In the records, find every line with the word "agent" and copy it out.

[[ STUDY MATERIAL open ]]

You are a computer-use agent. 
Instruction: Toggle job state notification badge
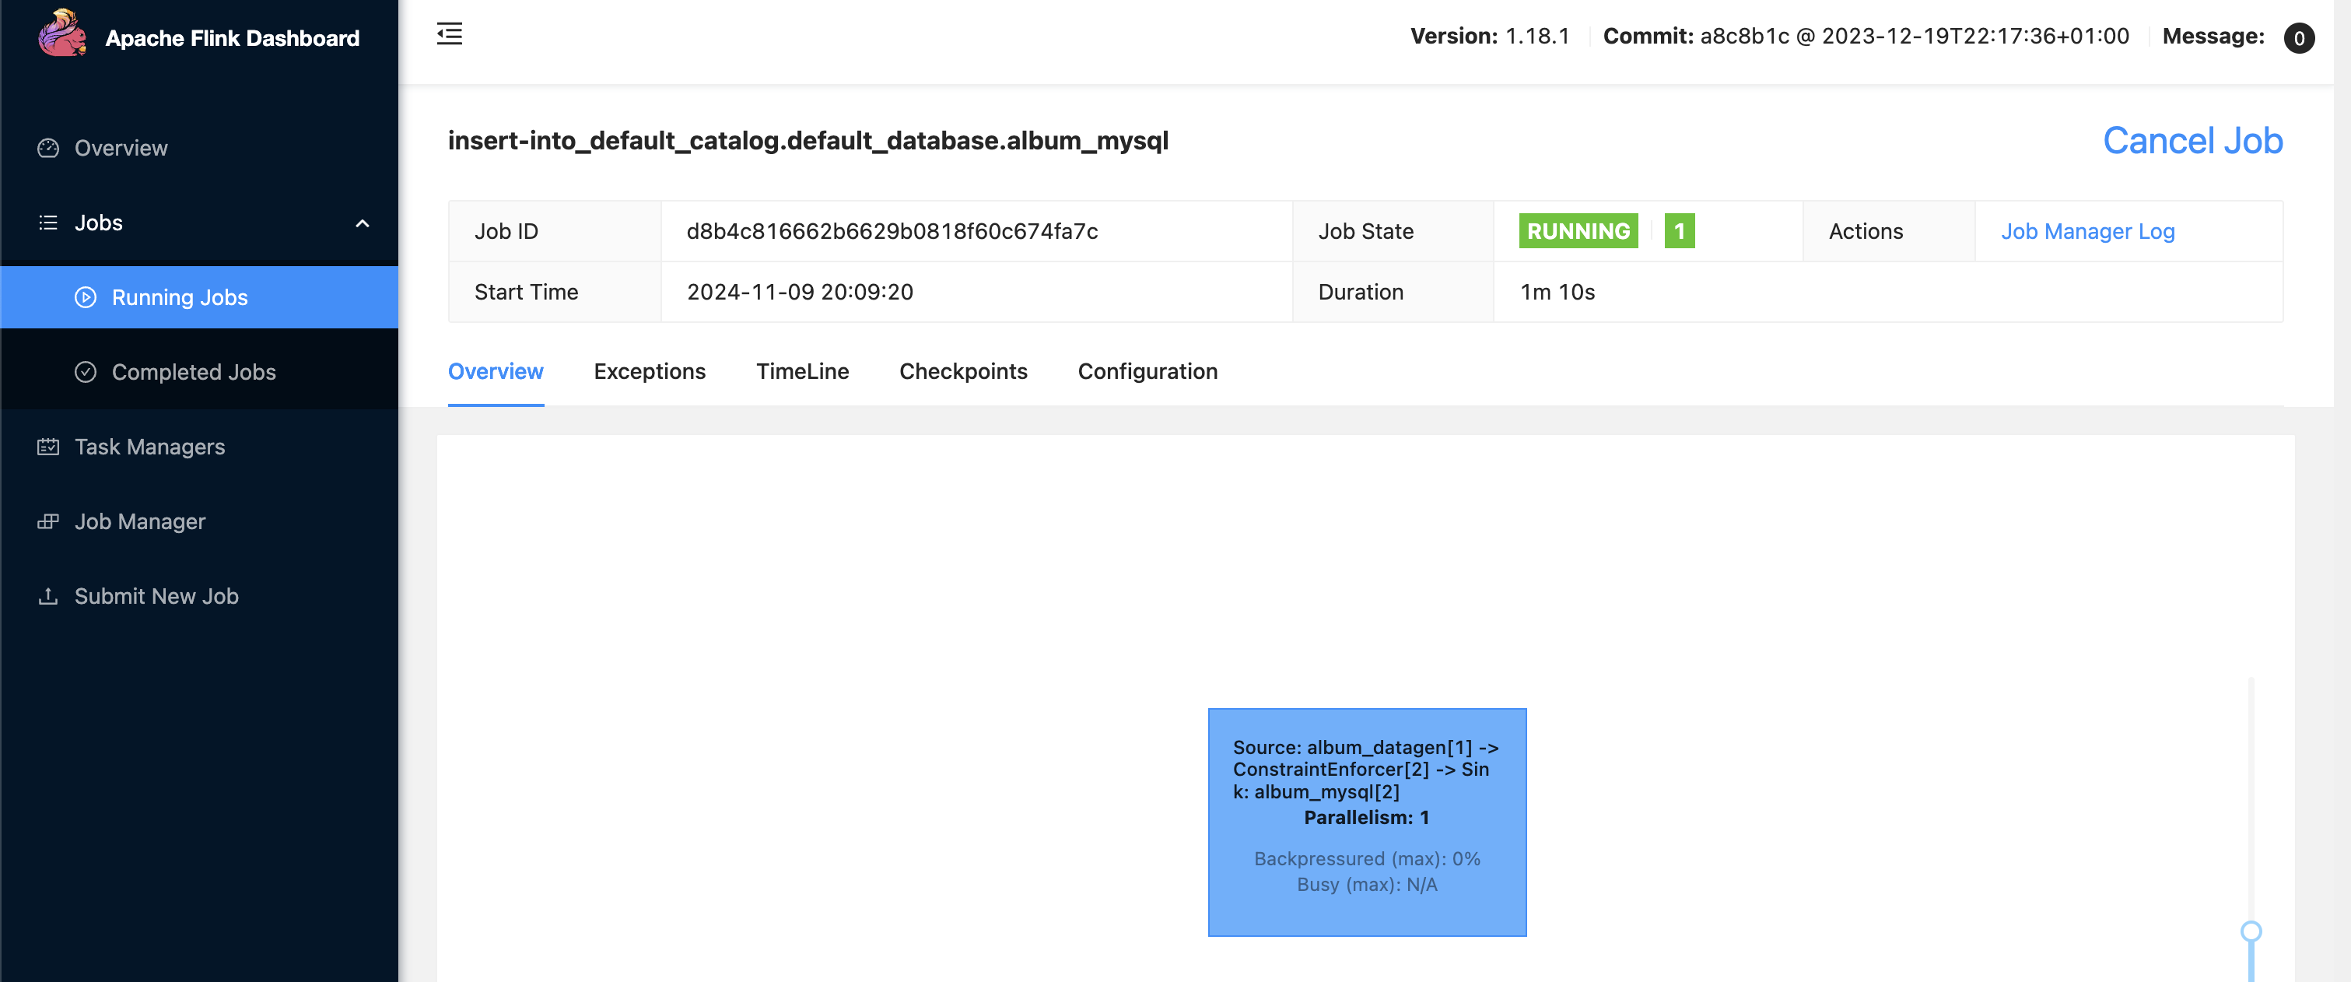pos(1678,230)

[[ STUDY MATERIAL closed ]]
[[ STUDY MATERIAL open ]]

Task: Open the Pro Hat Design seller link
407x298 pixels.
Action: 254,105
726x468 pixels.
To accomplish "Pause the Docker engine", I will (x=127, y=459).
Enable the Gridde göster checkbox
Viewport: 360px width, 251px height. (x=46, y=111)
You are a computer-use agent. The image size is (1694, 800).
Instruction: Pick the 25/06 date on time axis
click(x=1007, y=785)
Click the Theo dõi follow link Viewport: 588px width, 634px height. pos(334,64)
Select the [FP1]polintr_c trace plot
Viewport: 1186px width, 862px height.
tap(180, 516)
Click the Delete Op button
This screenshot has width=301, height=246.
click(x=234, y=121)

[[ STUDY MATERIAL closed ]]

RESPONSE:
You are a computer-use agent. 
You are a computer-use agent. The image size is (1694, 800).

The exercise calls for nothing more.